L'ambiance était tout différente et j'eus l'occasion de voir l'autre face de ce Janus : le spéléo véloce à l'esprit rapide disposait aussi d'une remarquable culture générale et scientifique. C'est à Chalain qu'a vraiment débuté notre amitié. En dehors des activités du stage, son côté potache ressortait bien vite et sa gouaille prenait le dessus : le gaillard savait s'amuser, et le fréquenter n'était pas triste. J'étais séduit. Il nous avait entraînés à deux ou trois dans la première traversée Menouille-Cerdon. Une fois dans la sinistre bassine où il faut s'immerger pour franchir l'étroiture siphonnante, il avait déclaré sobrement : "Pour réchauffer la flotte, pissons dedans".

Ce n'est que plusieurs années plus tard, en 1970, que nous nous sommes retrouvés pour encadrer le stage moniteur à Font d'Urle.

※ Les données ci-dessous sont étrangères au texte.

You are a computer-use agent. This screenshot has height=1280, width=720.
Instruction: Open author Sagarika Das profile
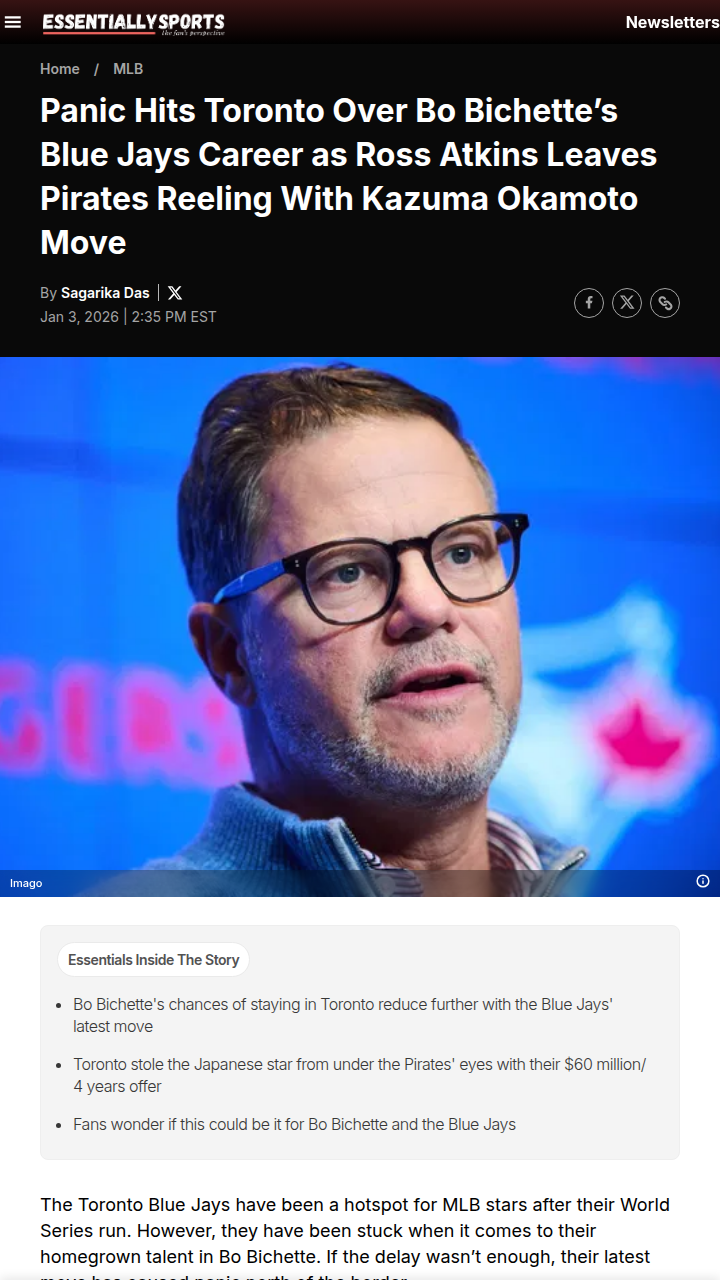(x=105, y=293)
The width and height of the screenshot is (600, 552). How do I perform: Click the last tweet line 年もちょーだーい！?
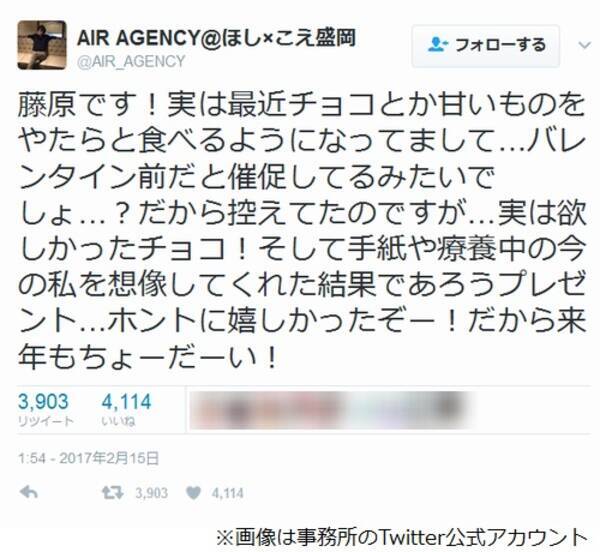(x=148, y=357)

Puis l'EFS nous a pris. Nous nous sommes alors vus très régulièrement, au Conseil fédéral ou dans les réunions EFS, tout au long de ces années où, après que Michel Letrône m'ait confié la direction de l'EFS, il fallait monter une nouvelle organisation, avec une double filière technique et pédagogique. Son esprit d'analyse était sans égal ; de plus, il parlait bien, et sa force de persuasion était grande. Le contredire était toujours un quitte ou double. Nous avions la même stratégie mais souvent une vue tactique différente : lui préférait démolir avant de rebâtir, descendre ses adversaires en flammes pour nettoyer le terrain, quand je privilégiais une évolution plus consensuelle. Sa méthode était plus efficace en terme de rapidité de résultats, mais il y avait parfois des dégâts collatéraux.      

A la FFS, la commission secours était en pleine mutation, et nous y militions activement.

Que de joutes oratoires passionnantes, avec un tel bretteur !

Lorsqu'en 1976 mon activité croissante de fabricant de matériel m'a paru incompatible avec des responsabilités fédérales, je n'ai vu que lui comme successeur possible. Et il a pris en main l'EFS, jusqu'en 1979. Lui a continué une vie fédérale riche, aussi bien au niveau local que national, puis international. Qui ne le sait ?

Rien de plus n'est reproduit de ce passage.